Валерка ухмыльнулся. Вот она, судьба…  Шкурко подошел к старшине.

— Славяне, подмогите что ли — нам бы гавриков с этого «юнкерса» обшарить, подержать чего… Старшина, дай нам человек пять…

Старшина осмотрелся.
— Желающие есть?
— Я… я… я…
— Обождите, я это, мигом! — Акимыч схватил новый котелок, бросил простреленный и убежал в землянку.

Вернулся с топором и пилкой.

Тут уже захохотали по новой.

— Акимыч — ты что, добить его захотел?
— Хвост ему руби, самый хвост так и руби!
— Нет, яйца отпиливай, у него тогда мотор по-другому гудеть будет!
— Акимыч, не промажь!

Рядовой скривил презрительную мину.

— Бараньи вы головы, вот что я скажу. Ну ничо-ничо, и вы меня попомните, и фашисты меня попомнят… Идемте — (Шкурко) — идемте, товарищ капитан…

Потрусили по жухлой траве к сбитому самолету.
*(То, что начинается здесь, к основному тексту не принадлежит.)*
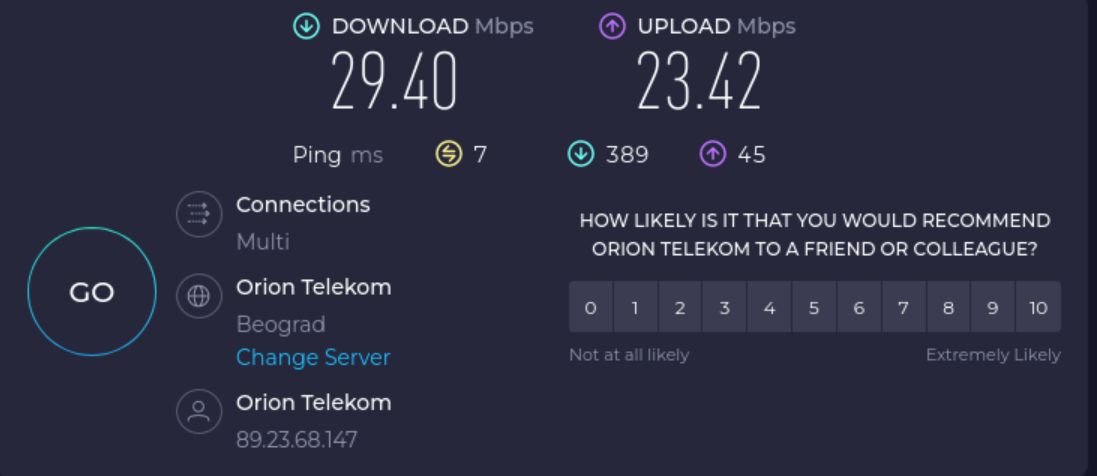Select rating 5 on the recommend scale
The width and height of the screenshot is (1097, 476).
pos(814,307)
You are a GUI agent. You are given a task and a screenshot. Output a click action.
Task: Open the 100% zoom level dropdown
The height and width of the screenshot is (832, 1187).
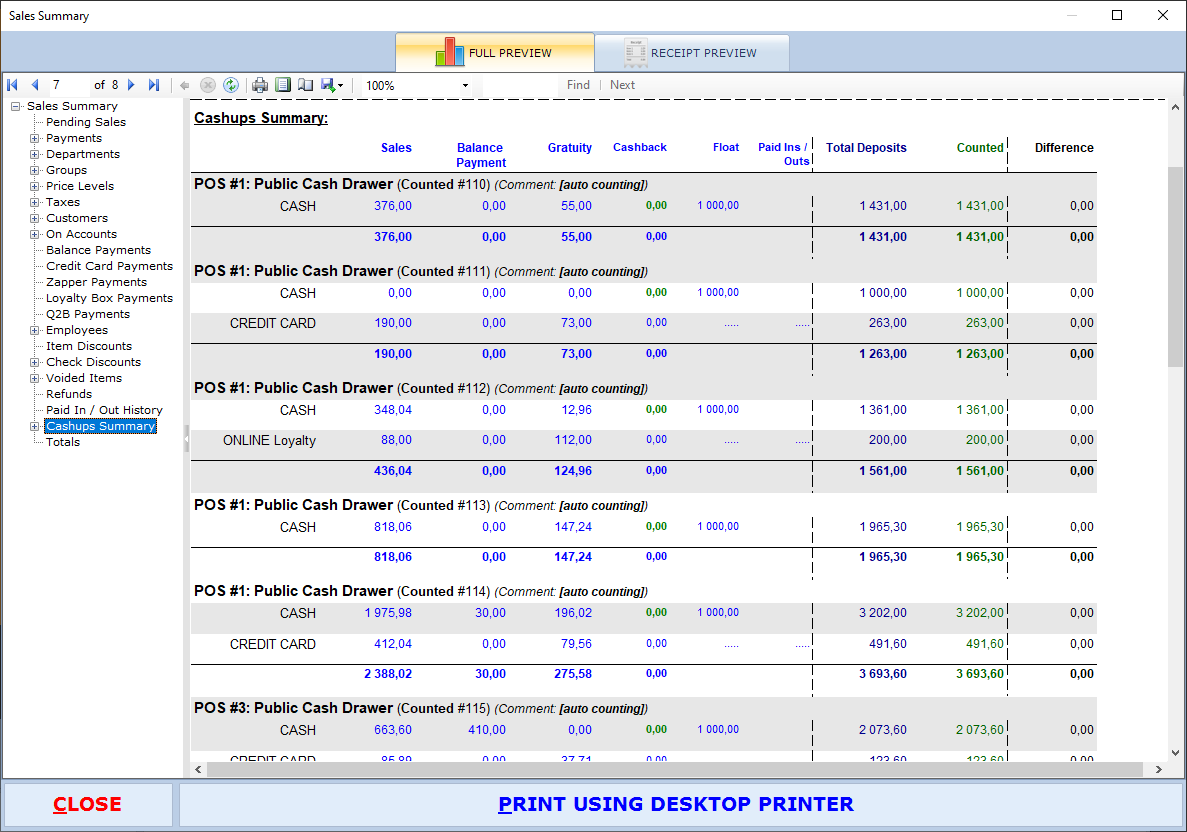coord(465,86)
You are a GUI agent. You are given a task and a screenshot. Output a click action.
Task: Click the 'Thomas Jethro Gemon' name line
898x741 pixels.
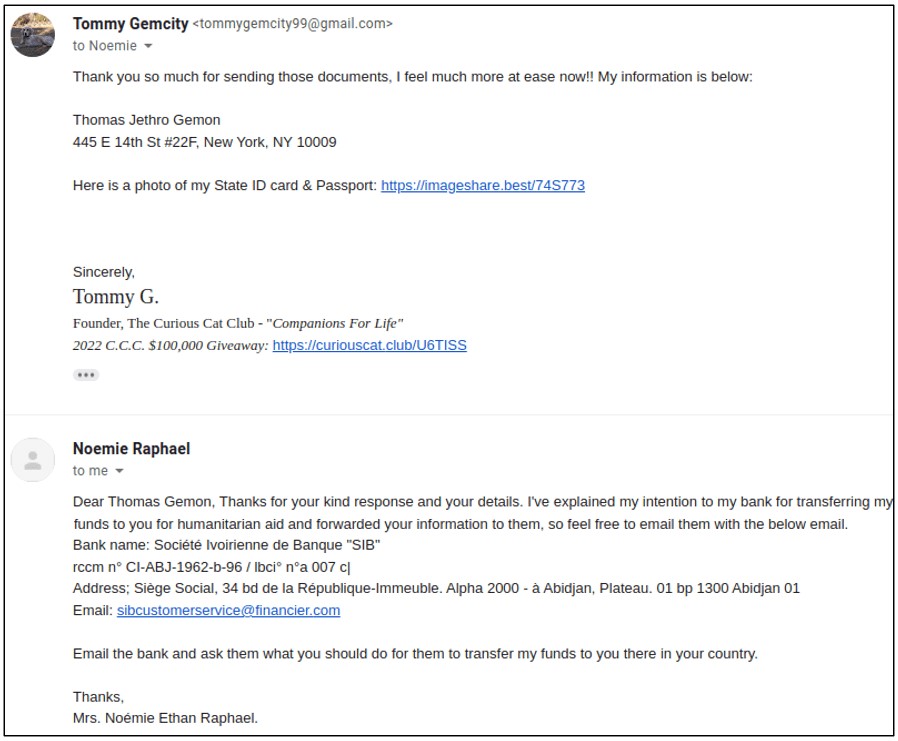point(147,120)
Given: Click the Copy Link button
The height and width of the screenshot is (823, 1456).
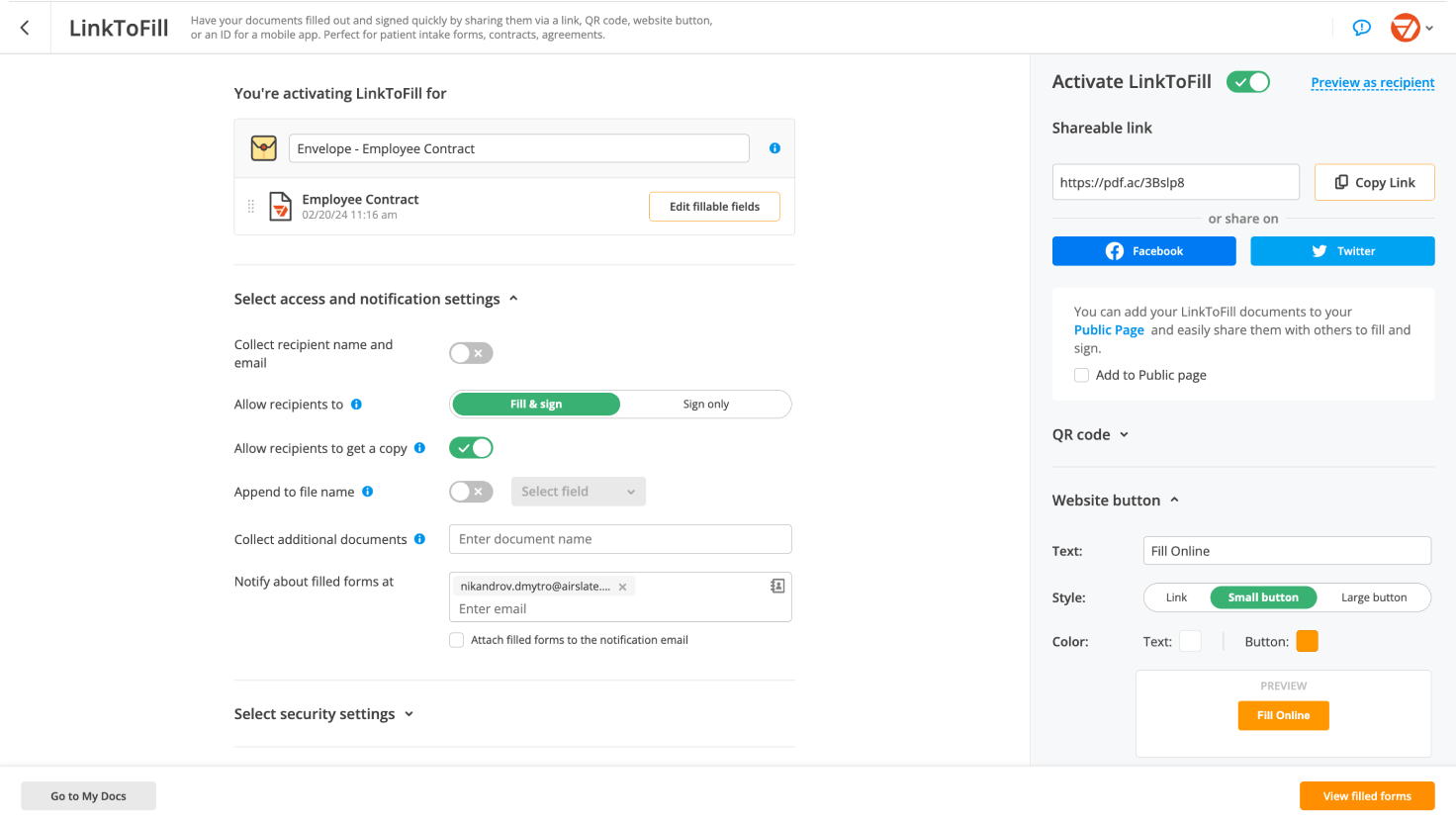Looking at the screenshot, I should 1374,182.
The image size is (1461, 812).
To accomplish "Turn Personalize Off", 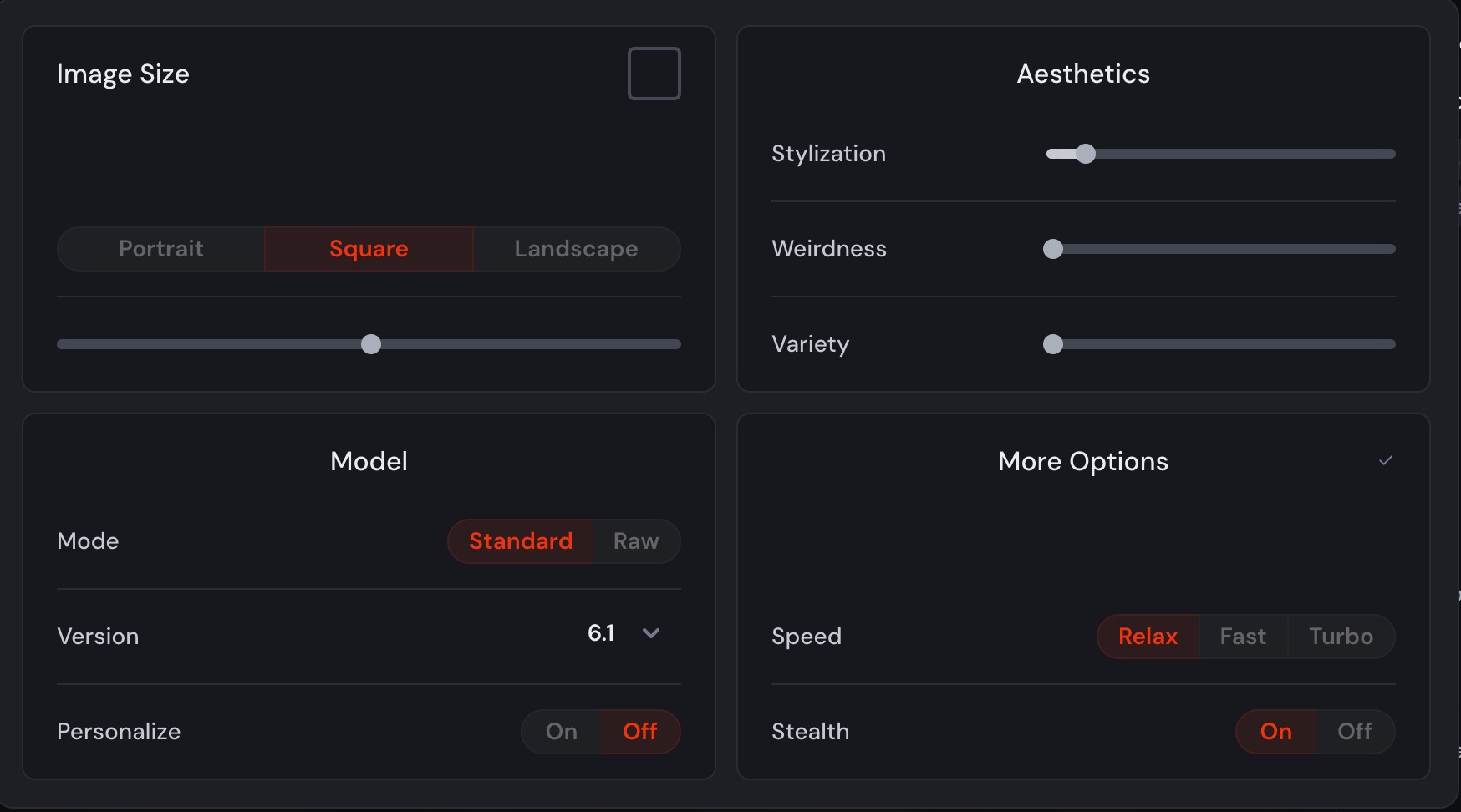I will (x=640, y=732).
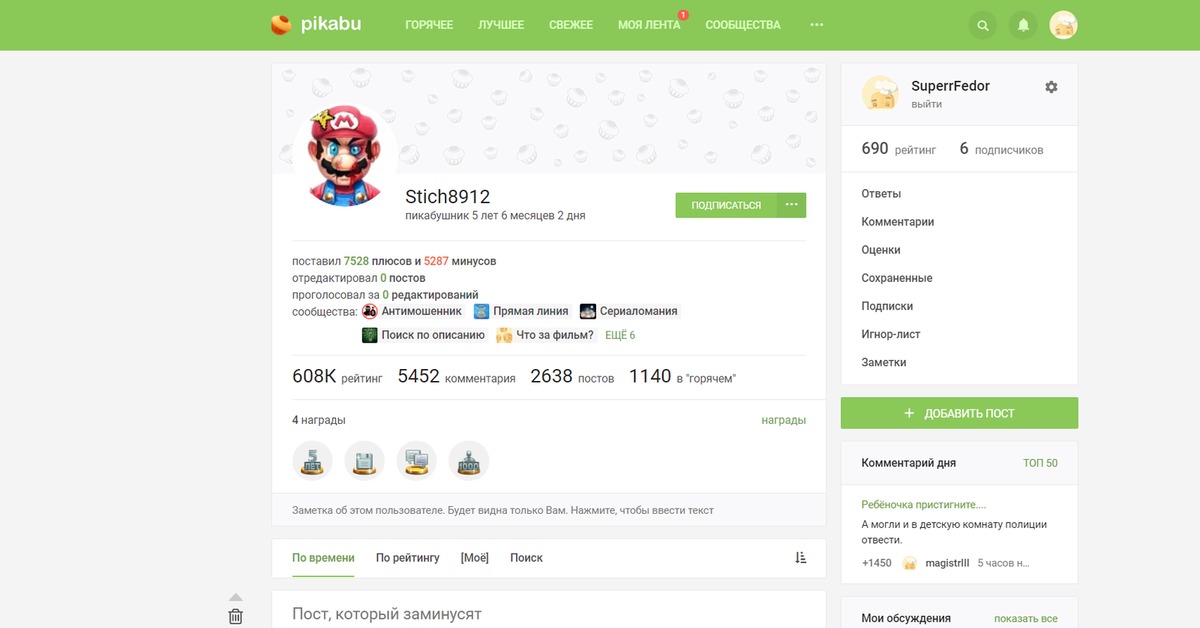Expand more communities via ЕЩЁ 6
The image size is (1200, 628).
click(x=620, y=335)
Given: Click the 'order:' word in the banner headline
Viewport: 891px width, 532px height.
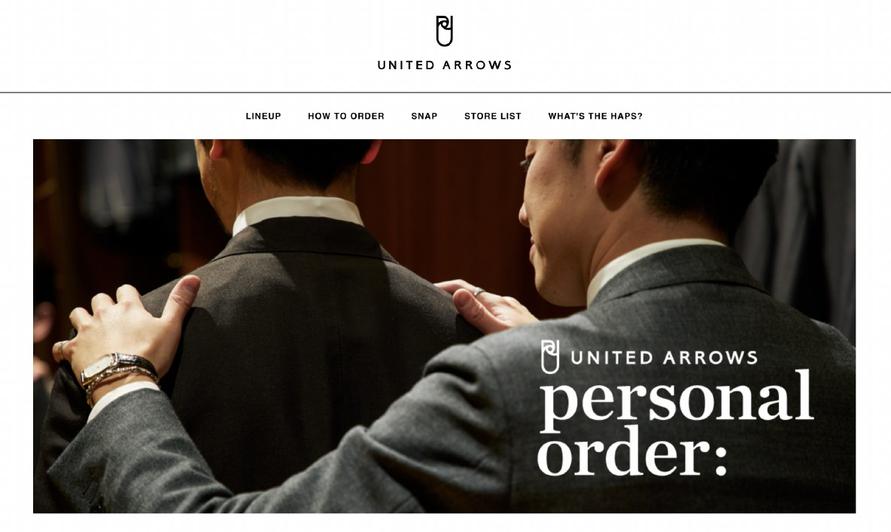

От него воняло бензином и гарью.

Один немец — страшно перекрученный, с размозженной головой и весь покрытый грязью валялся неподалеку. Видимо его выбросило из кабины при ударе и протащило по земле.

Над ним стояли, покуривая, зенитчики. Один, сержант, вертел в руках ремень с пистолетом — трофей.

— Капитан Шкурко, разведка дивизии. Ваш? — капитан ткнул мертвого немца носком сапога.
— Командир расчета старший сержант Лобастых. Пулеметчик сержант Демченко. Так точно. Готов паря, отлетался…
— Стрелок?
— Он самый, товарищ капитан. Пистоля вот у него — Демченко сбил, теперь ему причитается.

Шкурко хлопнул его по плечу: — Молодец, сержант, на орден тянешь
— Служу трудовому народу, товарищ капитан.
— Больше при нем ничего не было? Планшетка там, бумажник?
— Да мы не трогали. Фу, его ж как винтом завело…
— Понятно…

Шкурко сноровисто расстегнул на покойнике комбинезон, обшарил карманы. Вынул пачку бумаг, прищурился, разбирая чужой язык.

— Таак… кляйне Гретхен… угу… талончики… майн Дитер… открытка — фу ты, ну и Гретхен… снова Гретхен… угу, угу…ага… мит грус унд кус…В общем мура… Держи пока, Неделин — сунул ему в руки ворох писем — Ага. Зольдбух. Тээкс… Дитер Фалльмаер… угу… ага… — ну, пустой фриц. Так, сержантишко наши деньги — ничего интересного…

Шкурко поверх пачки писем кинул Неделину документ. Валерка через плечо заглянул — была косо видна часть фотографии с замятым углом — у Гретхен были высокие скулы и малость великоват рот.

— Ну, а летуна куда дели?
— Да никуда. В самолете, небось, и сидит.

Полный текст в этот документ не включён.